A few months later, a friend mentioned how important and helpful therapy had been for her on her Instagram story one day, and it got me thinking. A small nudge of curiosity, but not enough to tip me over yet.

I had always contemplated going to therapy. I knew I had lots of childhood trauma that needed worked out, and current problems I could use some guidance in, but I was scared. I don’t know WHAT scared me so badly, but it seemed like a massive step to take. Would people judge me? Would my kids think something was wrong with me? Would my partner be embarrassed of me? Would I dig something up that I didn’t actually want to deal with? Would I have to confront family members and create boundaries in my life? Would it even make me better? What if I don’t want to be better?

All these questions rattled through my head, creating more space between launching myself into therapy and running the other way.

Plus, my small town had limited resources for mental health, so it probably wasn’t meant to be.

Or at least that’s what I kept telling myself.

Here are a few more excuses I used:
My insurance probably won’t cover it.
I don’t have enough money to pay for it out of pocket.
I don’t have time to meet someone every week for an hour.
It’s a small town, and I don’t want everyone to know my problems.
What if I get paired up with a therapist I already know in person?
I don’t even know what I would talk about.
Are my problems even real?
Maybe it’s too late to fix me.

But they were all just excuses, because it felt uncomfortable. Discomfort means facing and admitting I have some shit to work through.

Next Steps

Eventually, I realized that by avoiding getting the help I desperately needed, I was making everyone’s life around me miserable. I welcomed chaos and negativity instead of fostering growth and conquering hard things. I didn’t want to teach my kids that.
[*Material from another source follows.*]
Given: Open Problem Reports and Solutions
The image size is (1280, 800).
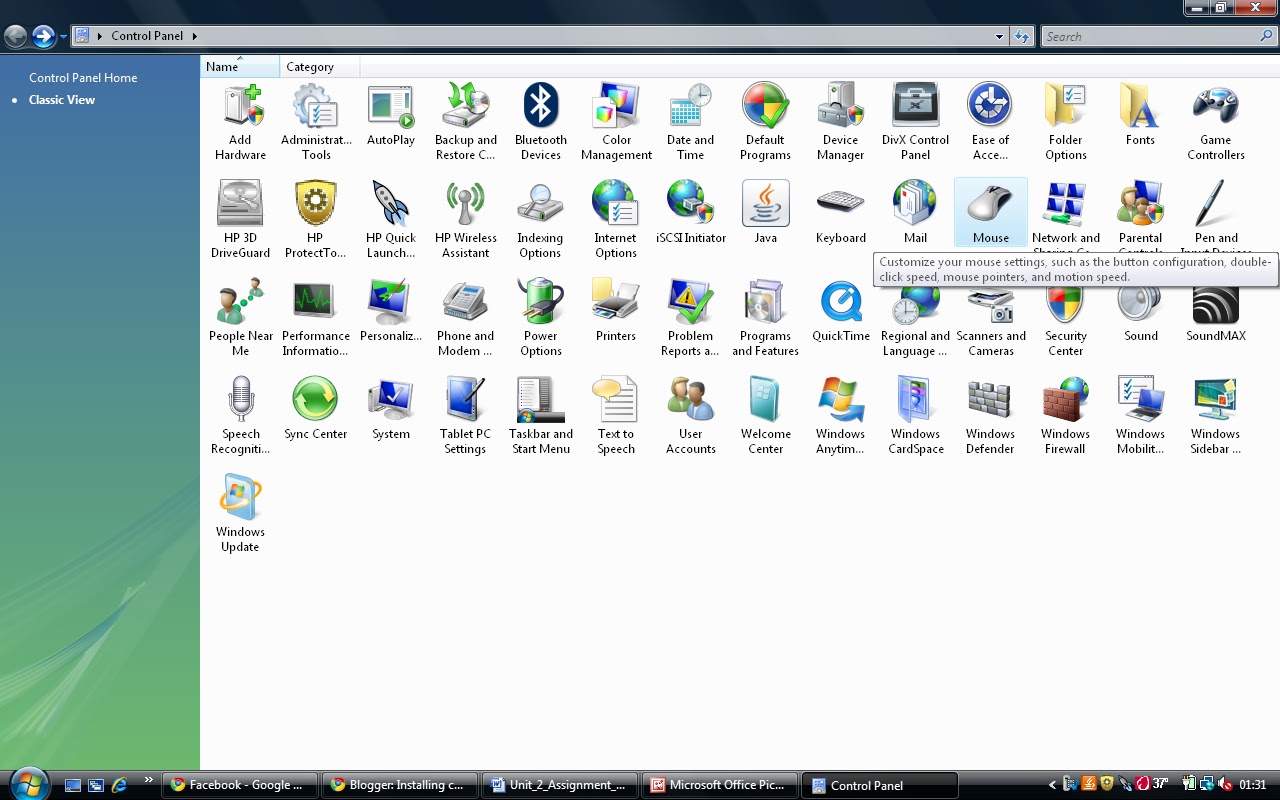Looking at the screenshot, I should coord(690,307).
I didn’t want to be that person.

I found a website called Psychology Today where I could search for therapists in the Portland area (or anywhere) within specific parameters that I found important. Like insurance coverage, issues I wanted to work through, sexuality, types of therapy, etc., which made it easy for me to find a therapist that might fit my needs. I emailed multiple people in my search and waited for a reply (which can take a while). Definitely don’t get discouraged if they don’t all write back or if you don’t mesh well with the first one that reaches out.
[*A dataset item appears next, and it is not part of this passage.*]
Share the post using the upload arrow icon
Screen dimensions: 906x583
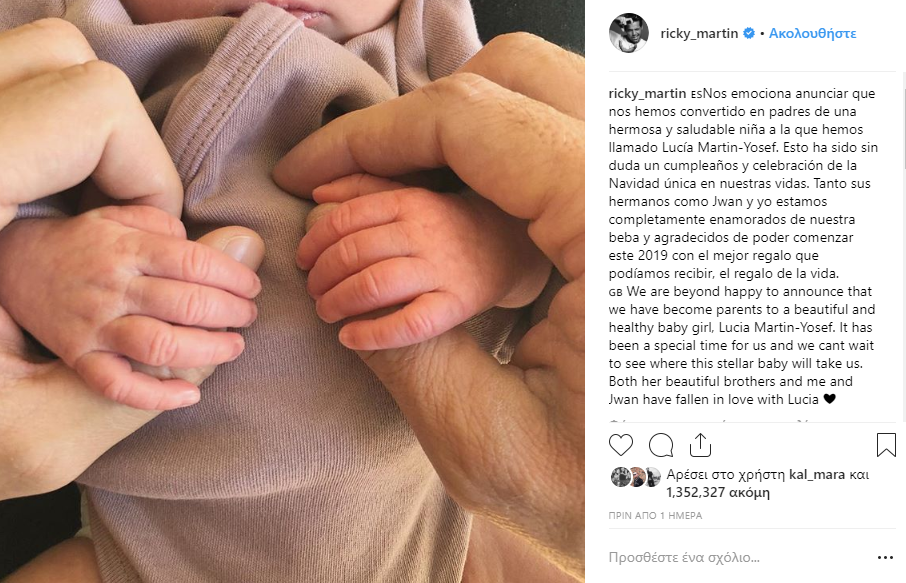click(x=700, y=445)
After having a short 10-15 minute call, I found a therapist I wanted to work with. They fit all my needs, and my insurance covered everything. The nice part about this was it checked off multiple aspects of the things I was worried about. I didn’t have to meet with someone in my small town, which meant I wouldn’t know them beforehand. My insurance covered it, so I didn’t have to worry about a lot of out of pocket expenses. This eased some of the stress and worry that came along with doing something out of my comfort zone.

But I was nervous as hell for my first appointment. I was worried about what I would say or what we might talk about. I was shaking and incredibly quiet for the first 10-15 minutes of our initial teletherapy appointment, which was basically just going over standard questions and nothing life altering.

What I realized after that initial appointment was that I grew this fear into a massive monster that felt bigger than it actually was. Sure, it was scary and uncomfortable. Talking about your problems is never an easy task, but taking the first step was the hardest part. Getting to a position where I had the courage to say I needed help was difficult.

Sometimes it takes stepping back and reaching out to someone who may have experienced similar feelings or scenarios to get comfortable. If I hadn’t reached out to that particular friend I knew was going to therapy, I probably never would have been brave enough to take the first step myself. But curiosity got the best of me, and I took the plunge.

Turns out it was worth it.

We all need a safe place to work out our shit and bring to the surface things about our past that were never addressed. It doesn’t make us bad, or wrong, or unloveable for needing to work out the kinks. Everyone has kinks, some of us are just too afraid of what that might look like on the other side to ever get the help we desperately need.

I hope you don’t let fear and embarrassment decide for you.